From the traditional, house moving vocals on Aretha Franklin’s 1972 gospel album Amazing Grace, to Shirley Caesars gospel work in the 80’s that included a modern twist on the classic genre, I have been a long-standing admirer of Gospel.
When Kanye West announced an impending Gospel Album as his 9th full-length project, entitled “Jesus Is King” fan’s expected the unexpected, as Kanye loves to keep his audience guessing and step out of his limitations.
As a Kanye West enthusiast, I had kept up with the documentation of Kanye’s fairly recent Sunday Services.
The service has been described as a church-ish gathering, mainly consisting of A-list celebrities and family members. With a different location for each service and a dress code for the choir and attendees, this extension of Kanye’s christian faith is truly a thought out production.
When multi-media millionaire and soon to be lawyer Kim Kardashian West announced the expected date for Jesus is King, it seemed like a natural expansion upon what Kanye had already been doing in his Sunday Services.
And after four missed release dates, and much anticipation, Jesus Is King came to streaming services everywhere on Oct. 25th.

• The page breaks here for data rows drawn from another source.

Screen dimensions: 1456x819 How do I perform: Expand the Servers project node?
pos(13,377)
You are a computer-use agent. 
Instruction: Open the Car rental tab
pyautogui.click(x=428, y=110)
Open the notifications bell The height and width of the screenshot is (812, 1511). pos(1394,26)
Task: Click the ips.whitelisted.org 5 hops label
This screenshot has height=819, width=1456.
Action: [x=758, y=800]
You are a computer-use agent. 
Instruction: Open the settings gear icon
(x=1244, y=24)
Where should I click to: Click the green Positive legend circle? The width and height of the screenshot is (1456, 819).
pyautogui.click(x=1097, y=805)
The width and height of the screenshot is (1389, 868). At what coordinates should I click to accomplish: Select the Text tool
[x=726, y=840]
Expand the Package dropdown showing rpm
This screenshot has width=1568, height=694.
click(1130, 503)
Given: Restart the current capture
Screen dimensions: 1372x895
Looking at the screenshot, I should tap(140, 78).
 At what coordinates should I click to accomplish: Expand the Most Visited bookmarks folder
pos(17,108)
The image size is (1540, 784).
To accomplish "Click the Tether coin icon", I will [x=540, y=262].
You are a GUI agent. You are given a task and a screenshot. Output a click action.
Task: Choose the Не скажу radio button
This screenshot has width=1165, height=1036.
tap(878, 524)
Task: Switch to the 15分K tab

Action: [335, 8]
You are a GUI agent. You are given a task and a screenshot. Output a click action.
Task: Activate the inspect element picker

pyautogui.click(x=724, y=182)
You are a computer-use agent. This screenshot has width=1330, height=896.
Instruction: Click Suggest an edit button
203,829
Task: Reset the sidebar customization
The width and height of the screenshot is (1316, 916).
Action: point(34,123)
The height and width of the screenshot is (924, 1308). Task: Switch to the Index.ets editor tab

While I don’t like to let my expectations dictate my opinions, I can unfortunately say Jesus Is King did not live up to the unorthodox and layered spin on soul I had in mind.
With Godly references left and right, complete lack of cussing and refrain from the use of any “impure” references, sure you could call it a Christ-like album, but with bland and somewhat childish word play and weak instrumentation, the highlight of this album is the gospel choir itself.
All jam packed into 27 minutes, this project is not short and sweet, but rather needed more. With features ranging from Ty Dolla Sign to Kenny G, I’d say a lot of the guest vocals and verses on here were the highlight of the album.
Westuses this label of a “gospel” album to express his own personal experience with faith, not applicable to everyone and very specific to him. He discusses his disputes with the media, and his unholy affiliations. On tracks like “Selah”, a high point on this album instrumentally as the choir increasingly swelles in volume to make a stunning wall of sound.
While I admire Kayne’s passionate flow on this track, the lyrics comparing his struggles to that of Noah, I find disconcerting, as almost a way to excuse his behavior with a religious figure. In more than one place throughout this album Kanye more or less uses God and religion as a blanket excuse for his wrongdoings.
As well as the slightly egotistical lyrics, the instrumentation in parts seems rushed and choppy compared to other Kayne West projects, where everything is usually wildly interesting and meticulously crafted. While artists expanding beyond the box of conformity is something music needs, this attempt was not executed well.
One of the tracks I have the biggest problems with is “Closed On Sunday”. 30 seconds into this track, I thought it would end up being one of my favorites. With its eery guitar plucking and a haunting carol like choir, it had a very grand introduction. That was until the lyrics accompanied the instrumental, “Closed on Sunday, you my Chick-Fil-la” … really? The song goes on to be pretty lyrically obnoxious, in the worst ways possible.
All and all, I love the idea of a gospel Kanye album, and while I think this album takes beautiful inspiration from gospel and has religious context, with Kanye’s level of expertise, experience with production and attention to detail, I know this album definitely could have been better.